What you will do: Retype, word for word, every line from the one holding "main petrochemical products (918, 973)" through the one holding "production of chemical (590, 993)" in the entries below, both included, and only those lines.

Records for processing:
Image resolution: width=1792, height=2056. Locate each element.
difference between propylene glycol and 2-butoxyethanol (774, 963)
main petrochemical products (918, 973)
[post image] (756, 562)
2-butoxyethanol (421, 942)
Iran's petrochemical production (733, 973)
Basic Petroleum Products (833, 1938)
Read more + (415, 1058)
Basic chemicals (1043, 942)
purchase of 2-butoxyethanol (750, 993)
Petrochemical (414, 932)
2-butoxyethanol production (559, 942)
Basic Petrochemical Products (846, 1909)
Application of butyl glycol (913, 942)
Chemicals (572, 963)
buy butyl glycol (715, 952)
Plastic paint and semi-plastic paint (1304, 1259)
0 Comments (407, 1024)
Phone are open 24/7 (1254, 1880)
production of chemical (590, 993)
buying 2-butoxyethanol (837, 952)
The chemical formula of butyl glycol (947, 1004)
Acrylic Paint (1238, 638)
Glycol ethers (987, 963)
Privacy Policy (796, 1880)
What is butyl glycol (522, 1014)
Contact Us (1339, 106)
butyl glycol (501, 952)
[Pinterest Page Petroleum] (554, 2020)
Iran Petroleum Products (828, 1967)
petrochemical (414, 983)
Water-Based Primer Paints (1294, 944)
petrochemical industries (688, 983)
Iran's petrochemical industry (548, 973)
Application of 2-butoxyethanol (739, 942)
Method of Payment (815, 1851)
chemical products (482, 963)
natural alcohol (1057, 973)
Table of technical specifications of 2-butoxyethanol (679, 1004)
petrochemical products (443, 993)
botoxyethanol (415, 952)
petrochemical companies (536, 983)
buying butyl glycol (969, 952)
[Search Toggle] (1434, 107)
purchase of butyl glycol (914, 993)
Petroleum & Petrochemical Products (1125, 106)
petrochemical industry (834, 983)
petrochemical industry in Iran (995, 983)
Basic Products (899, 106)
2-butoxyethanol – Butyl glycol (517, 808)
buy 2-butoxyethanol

Reply to the exercise:
main petrochemical products (918, 973)
[post image] (756, 562)
2-butoxyethanol (421, 942)
Iran's petrochemical production (733, 973)
Basic Petroleum Products (833, 1938)
Read more + (415, 1058)
Basic chemicals (1043, 942)
purchase of 2-butoxyethanol (750, 993)
Petrochemical (414, 932)
2-butoxyethanol production (559, 942)
Basic Petrochemical Products (846, 1909)
Application of butyl glycol (913, 942)
Chemicals (572, 963)
buy butyl glycol (715, 952)
Plastic paint and semi-plastic paint (1304, 1259)
0 Comments (407, 1024)
Phone are open 24/7 (1254, 1880)
production of chemical (590, 993)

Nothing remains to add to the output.